Behind-the-scenes on Of Mice and Men

Behind-the-scenes on Of Mice and Men

4 March 2016

by Mercedes Assad

Young Reporter Mercedes writes on her visit backstage on Of Mice and Men with Associate Producer Neale Birch at Theatre Royal Nottingham.

I have a set of questions prepared to ask Neale during our backstage tour. However, after my first question “What does an Associate Producer do?”, these quickly fly out of the window as he guides me through the space and introduces me to parts of the production process I never even knew existed.

Mercedes with Neale Birch on the Of Mice and Men set


One question I have that springs to mind as I’m stood on a set: Is set design made to work around direction or is direction made to work around set design?

Neale explains that it is ideally a process that is harmonious, and this is what he strives for on every production. From pre-production, right through to seeing the set for the first time, there is regular communication regarding the set and direction.
One of the first stages involves a White Card Model which is presented to the Director. The floor plan for this is made clear before the first day of rehearsals so that the company can begin rehearsals in the correct space. Additionally, Neale says, he, the set designer, sound designer, and other crew members are present in rehearsals in order to maintain this sense of harmony.

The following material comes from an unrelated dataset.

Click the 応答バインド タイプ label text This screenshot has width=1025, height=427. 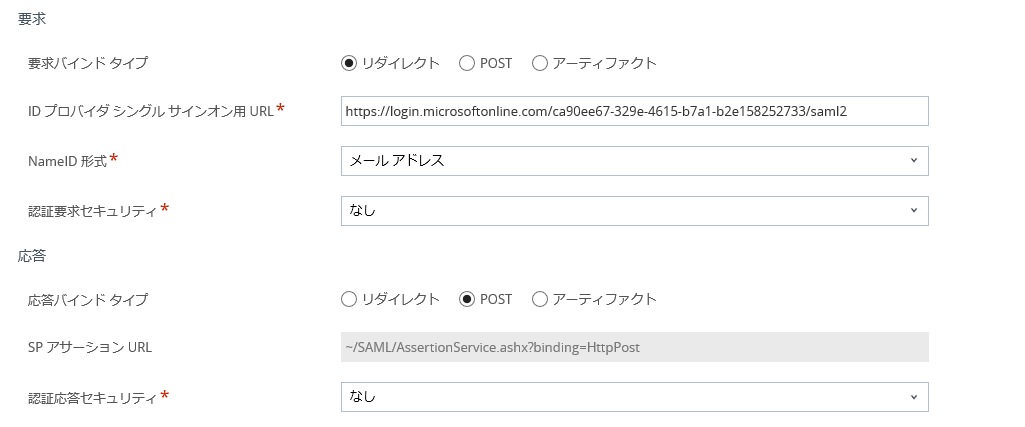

What about different theatre spaces, Surely different theatres have different sized stages?
Neale sighs in acknowledgement. He explains that every theatre space is very different and that this is something that must be thought about during the first stages of set design. One of his jobs is to have a floor plan of each theatre and ensure that the set can be adjusted to accommodate each space. Impressively, he goes on to give detailed examples and dimensions of theatre spaces off the top of his head and how the set will have to be altered. Neale draws my attention to the shoot suspended above us that appears in the second half. It has had to be suspended as high as the grid in our theatre for it to be out of view, and in some theatres, they don’t have as much height, so will have to work on ways they’ve planned to conceal it during the first half.

Already I can see the amount of thought and attention to detail that must be paid and as an aspiring actor, I feel guilty for not knowing enough about this side of a production.

I ask about the backdrop and what material it is made from. It is a canvas cloth and was sprayed by Chris Tate. We talk about its effectiveness in terms of showing night and day throughout the play.

Backstage on the cue deskHow many lighting cues are there?
“Let me show you” He takes me over to the stage management desk and I underestimate miserably the number of lighting and sound cues, telling him “I thought the sound was really minimalistic!”

 

Neale goes through the lighting desk with me but the facts and figures go straight over my head. He goes on to show me the lights they bring in with them, there are a couple of bars suspended rigged with their own lights. There are lights in the auditorium pointed towards the stage. Neale tells me of his frustration with some issues the shape of this particular theatre give him with this production. Unfortunately, he can’t move a solid brick wall.

We dodge past the actors who are now involved in a heated, warm-up game of volleyball on set (coloured arm bands are involved – it's serious).
Neale shows me the different types of microphones they have and what kind of sounds they each pickup.
Boundary mics are for ambient sounds and they have four of them on set.
“There’s a rifle mic which picks up Foley sounds”
“What is a Foley?” I replied.
Jack Foley worked on radio drama in the 1920s, working with Universal Studios, he created sounds that weren’t picked up on mic. These sound effects are now called Foley sounds. The actors in this production use coconuts to make the sounds of horses trotting.
I didn’t realise that the music in the production is live and done from the side of the stage, I didn’t get to see much of this from my seat in the stalls. Each instrument also has a mic. 

It’s here we bump into Samantha Hopkins, the Assistant Stage Manager, who is holding a couple of cans of butter beans which she’s painted to give them an aged look. Later on, she shows me how she sets these ready for the actors. She wraps them up into a haversack and ties a string in a way the actors can easily undo it. Samantha mentions that she is also an actress and picked up her skills by asking previous stage managers how they did certain things.

The side of the stage has been officially taken over by cases and bits of the set belonging to the Touring Consortium Theatre Company – there’s two truck loads worth of equipment and each get-in takes about two days. Neale says it could be done in one, but he and the crew would rather use the full amount of time they have to ensure the shows are the best they can be. Every Wednesday morning, there is an extra technical rehearsal to cover things that may or may not have worked in the new venue on the opening night.

After the tour, I thank Neale for giving me more information about the technical side of a production than I even knew existed, and I’ll definitely be paying more attention to these elements next time I’m at the theatre. 

Of Mice and Men premieres at Birmingham Repertory Theatre, where it runs from 4 to 13 February 2016. It then tours to Cheltenham, Nottingham, Wolverhampton, Darlington, Blackpool, Cambridge, Brighton, Edinburgh, Cardiff, Oxford and Leicester where it concludes on 28 May.